Over the last year I tested how EU products are recommended across ChatGPT, Gemini, Perplexity, Claude and ChatGPT Shopping — the platforms increasingly shaping how customers decide what to buy.
Each test was repeated across multiple query types and user conditions to isolate how platforms evaluate products.
This is not a future concern. AI platforms are already the first stop for millions of EU consumers making purchase decisions. What they recommend is determined by signals most brands have never measured.
Your paid acquisition playbook was built for a search-based world. The infrastructure for AI-mediated commerce is already built. ChatGPT, Gemini, and Perplexity are not coming — they are here. The question is what they say about your products when your customers ask.
I tested it. These are six things I found.
Each finding traces to a specific query, a specific platform, a specific result. I publish only what I can evidence directly from observed tests.
The product was the top AI recommendation for one type of buyer and explicitly listed as a product to avoid for another. The only thing that changed was a single phrase.

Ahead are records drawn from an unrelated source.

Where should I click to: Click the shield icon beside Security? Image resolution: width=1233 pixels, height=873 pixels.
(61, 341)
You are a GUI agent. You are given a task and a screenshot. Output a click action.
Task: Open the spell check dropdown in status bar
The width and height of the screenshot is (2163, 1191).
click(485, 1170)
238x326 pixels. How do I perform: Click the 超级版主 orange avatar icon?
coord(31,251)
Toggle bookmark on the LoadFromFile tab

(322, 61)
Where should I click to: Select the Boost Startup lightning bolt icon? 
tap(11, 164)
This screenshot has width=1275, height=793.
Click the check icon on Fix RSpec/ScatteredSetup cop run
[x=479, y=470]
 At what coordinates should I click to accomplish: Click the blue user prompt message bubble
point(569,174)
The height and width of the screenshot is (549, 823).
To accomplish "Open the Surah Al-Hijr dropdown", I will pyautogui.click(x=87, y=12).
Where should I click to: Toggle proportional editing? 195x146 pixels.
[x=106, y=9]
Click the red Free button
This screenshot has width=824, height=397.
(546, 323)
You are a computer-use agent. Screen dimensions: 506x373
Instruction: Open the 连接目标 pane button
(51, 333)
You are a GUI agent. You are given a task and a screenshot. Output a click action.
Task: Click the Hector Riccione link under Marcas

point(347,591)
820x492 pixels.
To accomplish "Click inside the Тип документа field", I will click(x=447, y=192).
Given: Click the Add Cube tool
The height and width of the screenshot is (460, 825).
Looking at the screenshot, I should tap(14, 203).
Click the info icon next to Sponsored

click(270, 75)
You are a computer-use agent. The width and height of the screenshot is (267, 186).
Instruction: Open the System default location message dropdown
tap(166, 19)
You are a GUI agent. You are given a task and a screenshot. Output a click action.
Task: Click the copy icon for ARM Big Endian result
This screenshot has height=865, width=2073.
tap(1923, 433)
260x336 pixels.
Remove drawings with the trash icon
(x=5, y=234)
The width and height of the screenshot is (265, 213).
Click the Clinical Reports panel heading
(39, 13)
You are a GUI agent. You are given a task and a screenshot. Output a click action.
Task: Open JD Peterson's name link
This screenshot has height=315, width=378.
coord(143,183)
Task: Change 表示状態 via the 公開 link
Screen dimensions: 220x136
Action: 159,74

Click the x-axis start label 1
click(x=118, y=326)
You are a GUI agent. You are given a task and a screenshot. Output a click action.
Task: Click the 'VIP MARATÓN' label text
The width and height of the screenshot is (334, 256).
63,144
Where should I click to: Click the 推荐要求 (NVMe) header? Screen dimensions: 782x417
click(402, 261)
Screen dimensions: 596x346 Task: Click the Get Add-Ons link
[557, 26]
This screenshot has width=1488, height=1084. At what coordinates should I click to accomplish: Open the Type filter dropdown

Every EU product with a performance specification — speed, capacity, weight limit, range — is exposed to this dynamic. AI platforms do not treat technical limits as capabilities. They treat them as risk signals. The product operating "at maximum" loses to the product with "headroom." Your product descriptions are making that judgement before a single customer asks.
I tested a €700–920 German-market treadmill with a listed maximum speed of 20 km/h. For budget queries it dominated — top result on ChatGPT Shopping, 7.3/10 average across platforms. For performance queries, coverage dropped to 14%. On Claude, the same product ranked #1 in the budget context appeared under "Models to avoid despite 20 km/h claims." Reason given: "Exactly at threshold. No headroom."
The manufacturer had no visibility into this. Good reviews, solid distribution, competitive price. Every traditional metric said it was performing. The AI-mediated channel carrying its highest-intent buyers was routing them elsewhere.
| Platform | Budget query | Performance query |
|---|---|---|
| ChatGPT Reasoning | 7/10 · Recommended | 0/10 · Excluded |
| ChatGPT Shopping | 10/10 · Top result | 9/10 · One run only |
| Gemini | 9/10 · Near-top | 0/10 · Excluded |
| Perplexity | 9/10 · Recommended | 0/10 · Excluded |
| Claude (Incognito) | 7/10 · Recommended | 0/10 · Excluded |
| Claude (Contextualised) | 9/10 · #1 pick | 0/10 · Listed to avoid |
Tests conducted December 2024 – January 2026. ChatGPT Shopping tested across two independent runs. Claude tested in incognito and contextualised sessions.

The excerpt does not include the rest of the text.